▶ Goal
Can you collect each line in the rows below that contains the word "width" and copy it out in full?
--- BEGIN Task data ---
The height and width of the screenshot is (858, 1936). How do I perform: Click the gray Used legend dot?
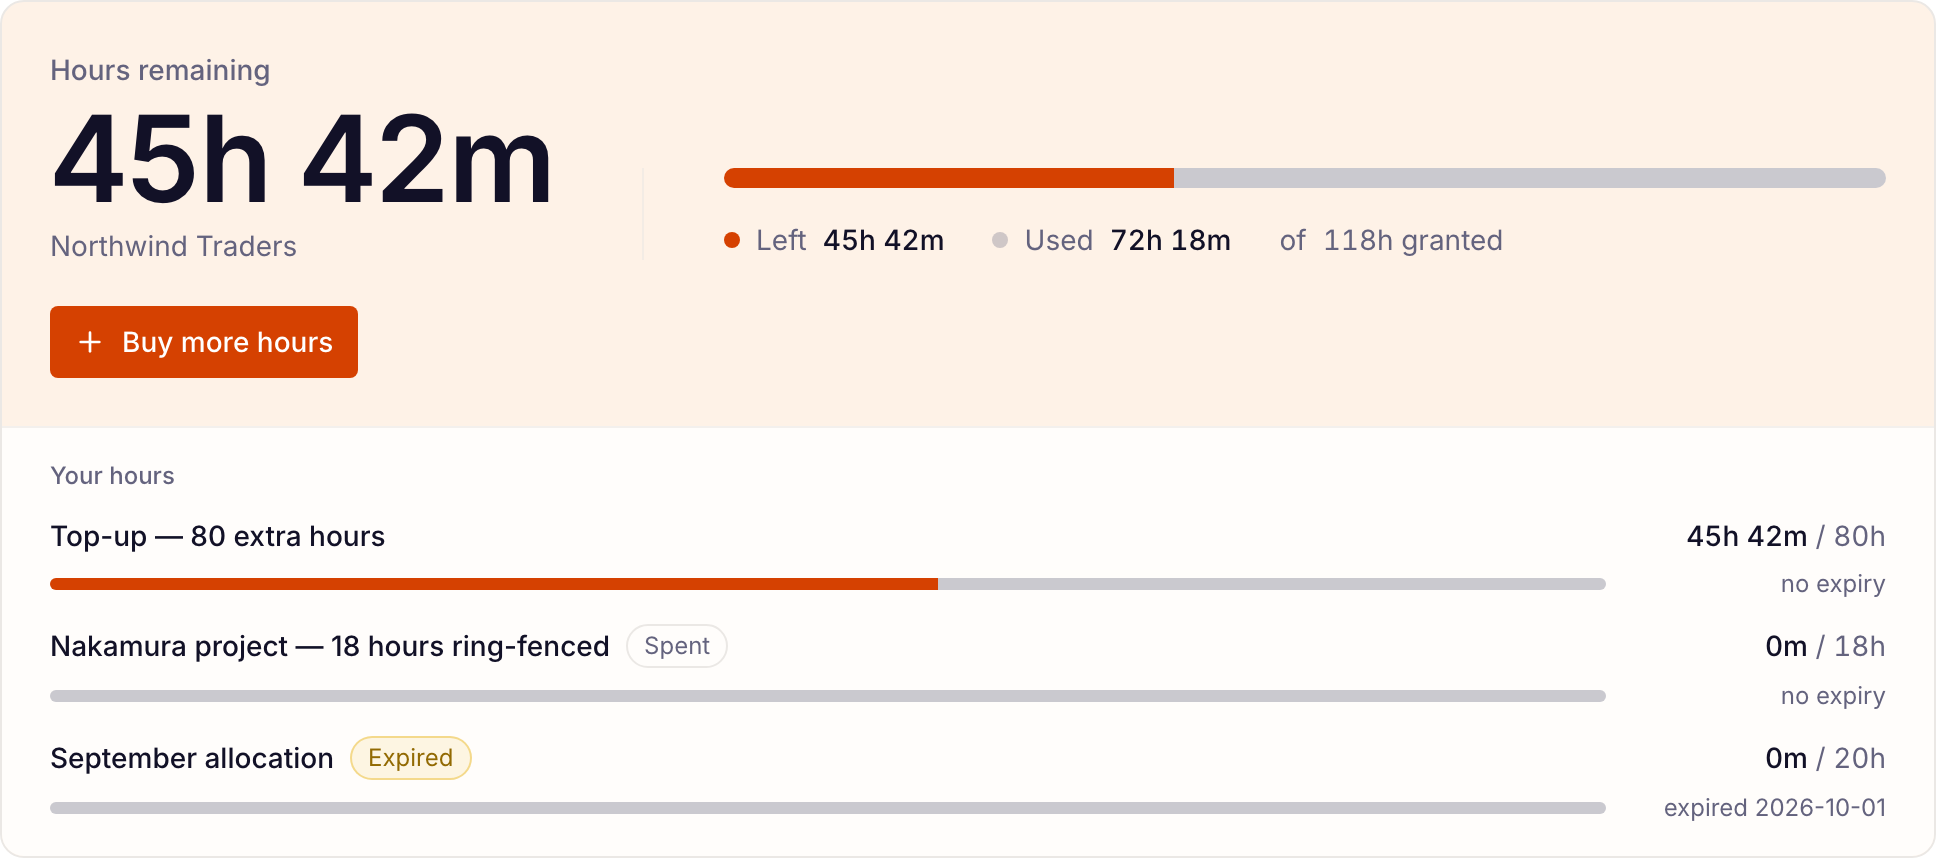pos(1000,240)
--- END Task data ---
--- BEGIN Task data ---
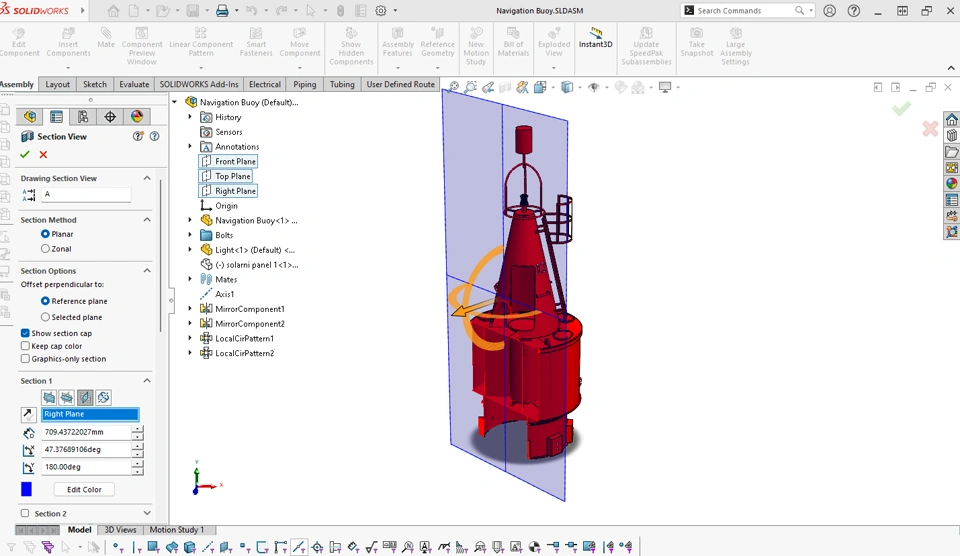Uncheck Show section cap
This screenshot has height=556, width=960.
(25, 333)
--- END Task data ---
▶ Response to the task
The height and width of the screenshot is (858, 1936). How do I perform: Click the gray Used legend dot?
This screenshot has height=556, width=960.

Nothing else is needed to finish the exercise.